Blessed are those servants, whom the Lord when he comes finds watching St Luke XII
In/memory/of/Thomas Shelford C.M.G./late of Singapore/died 12th January 1900, aged 60
Born at Preston Suffolk/died at Guildford Surrey
Also of Jessie Fullarton Shelford/wife of the above/died 29th March 1928. aged illegible
Also of Gwen More Shelford/born 21st Sept 1877/died 12th Dec 1961
Also of/Edith Shelford/died 5th February 1953. aged 73
Thomas Shelford was born on 23 November 1839, the fifth child and third son of William Heard Shelford, rector of Preston, Suffolk, and his wife Emily Frost Shelford, nee Snape, the daughter of another rector. His elder brothers William and Leonard became an engineer and a clergyman respectively, but Thomas was delicate, with a weak chest, and when his father died in 1856, he moved with his mother to Bury St Edmunds. She maintained him and his five younger siblings on income from her properties.
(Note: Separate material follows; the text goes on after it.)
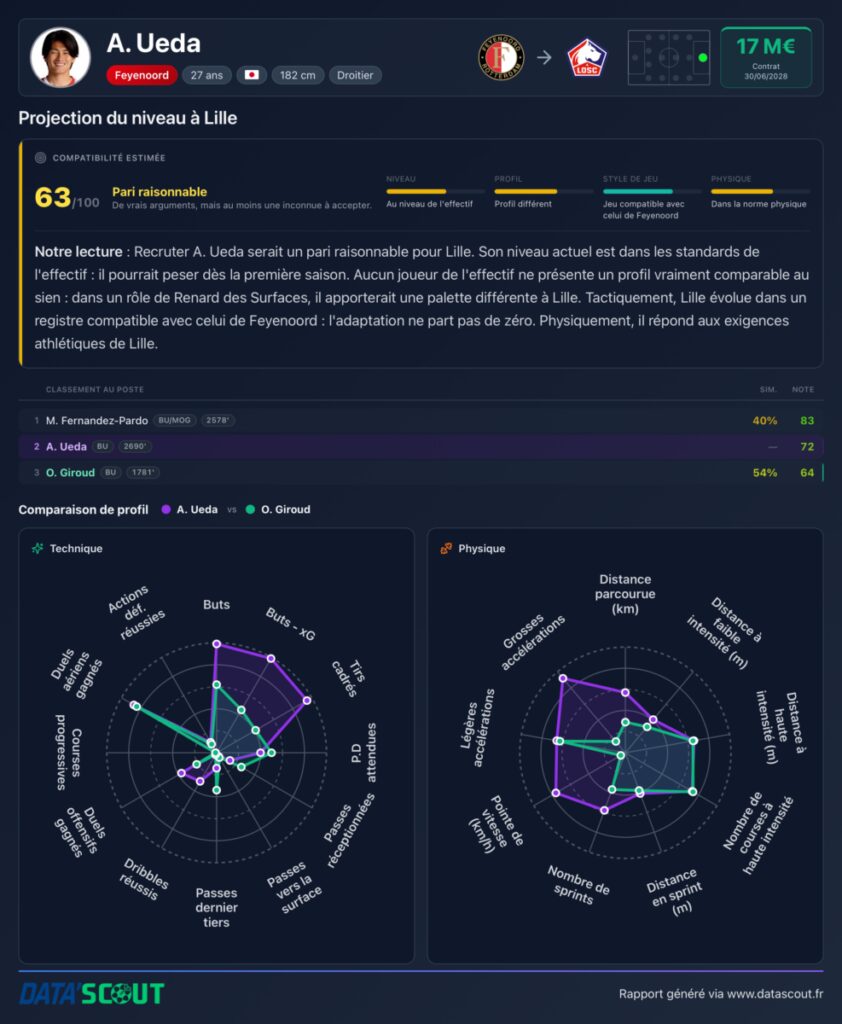This screenshot has height=1024, width=842.
Task: Select the red Feyenoord club tag
Action: [x=141, y=75]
In 1861 or ’62, however, he travelled to South Africa and then on to Singapore, arriving in 1863. He joined a firm of merchants as an assistant, but, by the time of his retirement had become a partner and a significant player in Singapore’s civic and political life. Known to his friends as ‘Tim’, he became in 1872 Chairman of the Chamber of Commerce and its representative in the Legislative Council of Singapore and later part-funded the re-launch of the daily newspaper the Singapore Free Press. He was appointed Companion of the Order of St Michael and St George in 1892, a rare honour outside the civil service and the military
The town hall in Singapore
He married firstly Flora Hastings Lawrie, on 24 December 1867 at St Andrew’s church Singapore.
St Andrew’s church, Singapore
She was the daughter of George James and Laura Lawrie, who are both buried in St Leonard’s Churchyard, Hythe. They had five children before her death on 24 August 1873. She died, aged only thirty-two, while visiting her parents in Ayrshire, shortly after giving birth to a daughter.
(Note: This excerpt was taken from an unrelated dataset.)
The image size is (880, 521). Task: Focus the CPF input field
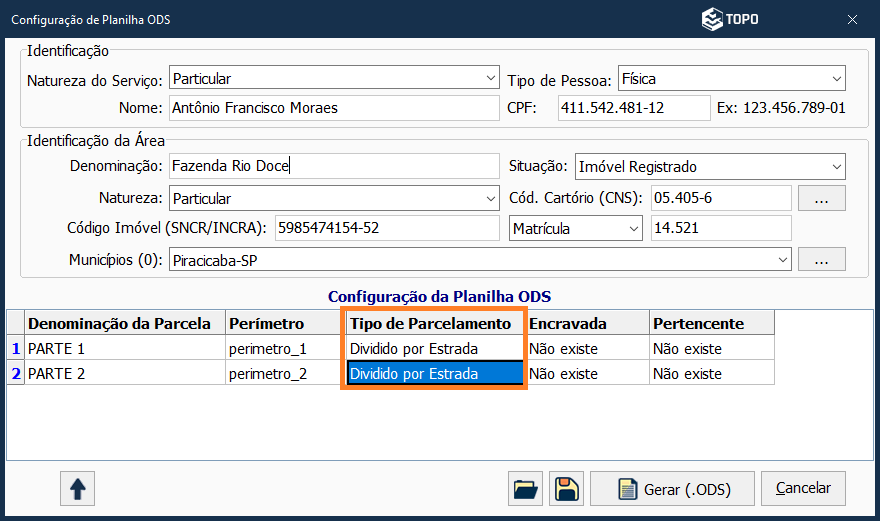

‘Tim’ remained a widower for eleven years, before marrying another Scotswoman, Jessie Fullarton Baird in 1876. She was the daughter of Alexander Baird and Margaret nee Cowan, and was born in Ochiltree, Ayrshire, where her father was a cattle dealer and innkeeper.
By 1891, Jessie was living in East Bridge House in Hythe, without Tim but with their two daughters, her sister and Tim’s son, Robert. Apparently she could not adjust to life in the East, When her husband retired in 1897 he, Jessie and the girls went to live in Guildford, but he was buried in St Leonard’s churchyard and his widow returned to Hythe after his death, living in a house called ‘Holmwood’ and later in another called ‘The Dentalls’. The only connection the family had to the town was the Mackeson family. Henry Bean Mackeson, in his will, named his friends Tim & his brother Leonard as trustees of his daughters’ trust fund and Tim’s first wife’s sister, Annie, had married Henry Bean Mackeson and still lived in the town. His former parents-in-law are buried in St Leonard’s churchyard.
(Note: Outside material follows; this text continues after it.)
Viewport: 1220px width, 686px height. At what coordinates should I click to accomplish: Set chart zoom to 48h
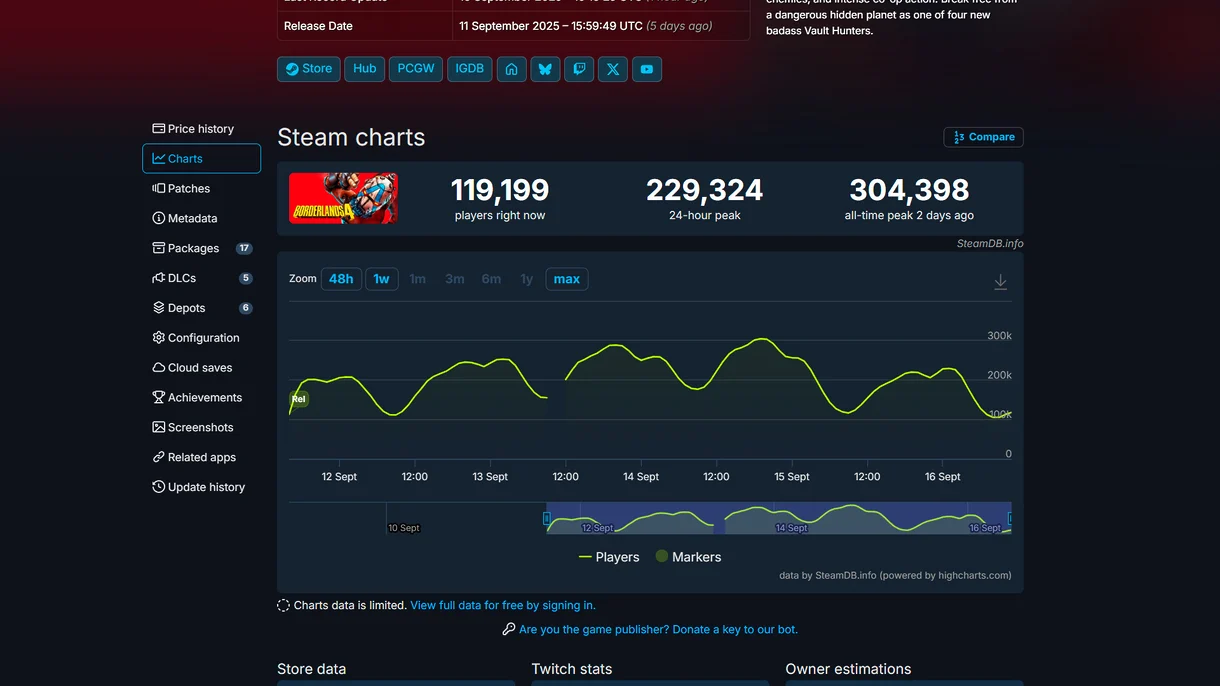(341, 279)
Mary Gwenmore Shelford (known as ‘Gwenmore’) was born 21 Sept 1877 in Wandsworth, the elder daughter of Thomas Shelford and his second wife, Jessie. Her younger sister, Edith, was born in the Straits Settlement of Malaysia. When the family moved to Hythe after their father’s death, Gwenmore and Edith both became Sunday School teachers at St Leonard’s church, and set up a children’s library there.
In early January 1907, notices appeared in the press announcing the engagement of Gwenmore to the Revd. Frank Hay Gillingham, a military chaplain and first-class cricketer who played for Essex. The marriage never took place. Frank eventually married someone else, but Gwenmore did not.
During the First World War she worked with the V.A.D at the Bevan Hospital in Sandgate as assistant to the Keeper of Linen (her sister Edith) for twenty-six hours a week for the duration. She died in Hythe, where she had been living at the Imperial Hotel. Edith had predeceased her by eight years.
In/loving memory of/Robert Lawrence St Colum Bland/born 22nd October 1905/died 26th January 1907
“Not my will but Thine be done”
Laura, the older half-sister of Gwenmore and Edith had married Captain Robert Norman Bland. They lived in Singapore where Robert was Resident Councillor of Malacca. Robert junior was their third child, and died during a visit to the UK. He and his mother were staying at Saltwood Gardens in Hythe. He is buried next to his grandfather and not far from his maternal great-grandparents George James and Laura Lawrie.